# Goal A
Reproduce the passage of the shell buckling article between "# Plate Buckling" and "summarized in [1].", inclusive.
# Goal B
Pick up the shell buckling article after its final sentence and extend it.

# Quoted text
__________________________________________________

# Plate Buckling Analysis of Steel Shell Structures Using MNA/LBA Concept

### Technical Article

Shell buckling is considered to be the most recent and least explored stability issue of structural engineering. This is less due to a lack of research activities, but rather due to the complexity of the theory. With the introduction and further development of the finite element method in structural engineering practice, some engineers no longer have to deal with the complicated theory of shell buckling. Evidence of the problems and errors to which this gives rise is very well summarized in [1].

In this article, it is also strongly recommended not to simply create an FE model for each steel shell, apply loads, and then click "Calculate." In most cases, this procedure results in an additional effort because numerous simple analytical methods are available for the design of simple cases that often occur in design practice. These analytical methods, the so-called manual calculation formulas, also have the big advantage of a space-saving and simple documentation. For some containers, it is possible to perform the buckling analysis on a DIN A4 page. Such a space-saving documentation is not possible with an FE analysis.

__________________________________________________

# Data rows
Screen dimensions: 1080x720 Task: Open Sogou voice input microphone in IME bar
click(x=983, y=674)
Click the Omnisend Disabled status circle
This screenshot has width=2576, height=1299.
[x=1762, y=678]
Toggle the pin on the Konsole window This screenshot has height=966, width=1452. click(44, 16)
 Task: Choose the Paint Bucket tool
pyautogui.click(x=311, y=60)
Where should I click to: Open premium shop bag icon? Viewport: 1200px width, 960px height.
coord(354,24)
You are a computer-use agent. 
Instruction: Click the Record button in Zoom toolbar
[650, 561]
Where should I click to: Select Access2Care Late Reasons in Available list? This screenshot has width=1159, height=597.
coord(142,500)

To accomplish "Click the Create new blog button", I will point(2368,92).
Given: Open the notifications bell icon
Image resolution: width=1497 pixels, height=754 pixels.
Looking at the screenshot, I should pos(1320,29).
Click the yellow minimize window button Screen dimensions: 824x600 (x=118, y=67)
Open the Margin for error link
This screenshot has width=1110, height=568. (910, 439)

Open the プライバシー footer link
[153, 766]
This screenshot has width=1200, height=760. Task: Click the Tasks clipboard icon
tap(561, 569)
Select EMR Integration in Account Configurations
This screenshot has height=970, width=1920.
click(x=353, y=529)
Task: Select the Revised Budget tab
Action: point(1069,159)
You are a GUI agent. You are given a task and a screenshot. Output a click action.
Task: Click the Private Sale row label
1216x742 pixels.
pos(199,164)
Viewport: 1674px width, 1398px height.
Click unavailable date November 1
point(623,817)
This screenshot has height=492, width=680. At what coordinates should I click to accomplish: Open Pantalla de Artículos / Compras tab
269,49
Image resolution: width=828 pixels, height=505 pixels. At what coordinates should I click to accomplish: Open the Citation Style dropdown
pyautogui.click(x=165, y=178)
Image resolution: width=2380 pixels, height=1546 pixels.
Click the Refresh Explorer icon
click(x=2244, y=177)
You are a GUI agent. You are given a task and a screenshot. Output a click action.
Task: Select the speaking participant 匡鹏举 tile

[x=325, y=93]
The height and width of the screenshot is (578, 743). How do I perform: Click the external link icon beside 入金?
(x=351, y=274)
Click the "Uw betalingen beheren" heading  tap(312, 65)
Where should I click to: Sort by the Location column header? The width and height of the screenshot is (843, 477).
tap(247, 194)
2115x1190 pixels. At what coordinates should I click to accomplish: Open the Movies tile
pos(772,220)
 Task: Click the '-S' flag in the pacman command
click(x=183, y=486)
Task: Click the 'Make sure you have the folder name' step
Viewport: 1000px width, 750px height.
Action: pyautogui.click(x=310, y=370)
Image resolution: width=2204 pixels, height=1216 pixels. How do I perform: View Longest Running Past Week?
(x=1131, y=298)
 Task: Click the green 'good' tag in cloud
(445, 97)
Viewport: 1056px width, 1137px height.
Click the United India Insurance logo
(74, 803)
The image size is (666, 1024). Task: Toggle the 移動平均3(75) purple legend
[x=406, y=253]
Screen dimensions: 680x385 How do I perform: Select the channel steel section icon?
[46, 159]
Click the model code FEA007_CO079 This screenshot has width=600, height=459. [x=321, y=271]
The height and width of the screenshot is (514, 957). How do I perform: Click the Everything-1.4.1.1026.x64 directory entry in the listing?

__________________________________________________

# Right answer A
# Plate Buckling Analysis of Steel Shell Structures Using MNA/LBA Concept

### Technical Article

Shell buckling is considered to be the most recent and least explored stability issue of structural engineering. This is less due to a lack of research activities, but rather due to the complexity of the theory. With the introduction and further development of the finite element method in structural engineering practice, some engineers no longer have to deal with the complicated theory of shell buckling. Evidence of the problems and errors to which this gives rise is very well summarized in [1].

# Right answer B
However, there are also numerous cases where the use of a finite element analysis makes sense and should be preferred to a manual calculation. The following points are just a few exemplary cases in which it makes sense to use an FE calculation:

- Local load application in the shell wall
- Discrete supports (i.e. single supports) of the shell
- Use of nonlinear methods for design verification

In the following, a steel shell against buckling will be determined by means of RFEM according to the MNA/LBA concept. Thus, a nonlinear material behavior of the steel is applied.

Figure 01 - Model of Steel Shell Structure

#### Buckling analysis according to EN 1993-1-6

EN 1993-1-6 shows three ways to perform a buckling analysis for steel shells. In this section, they are briefly listed and evaluated with regard to the requirements for computing technology and the planning engineer.

**Stress-based buckling analysis**

The stress-based buckling safety design is considered the classic design method, which has probably been used by any engineer who has already carried out a shell design. This method can be classified as simple by a competent engineer and the requirements for the computing technology are either very low or nonexistent, because it is often worked with manual calculation formulas.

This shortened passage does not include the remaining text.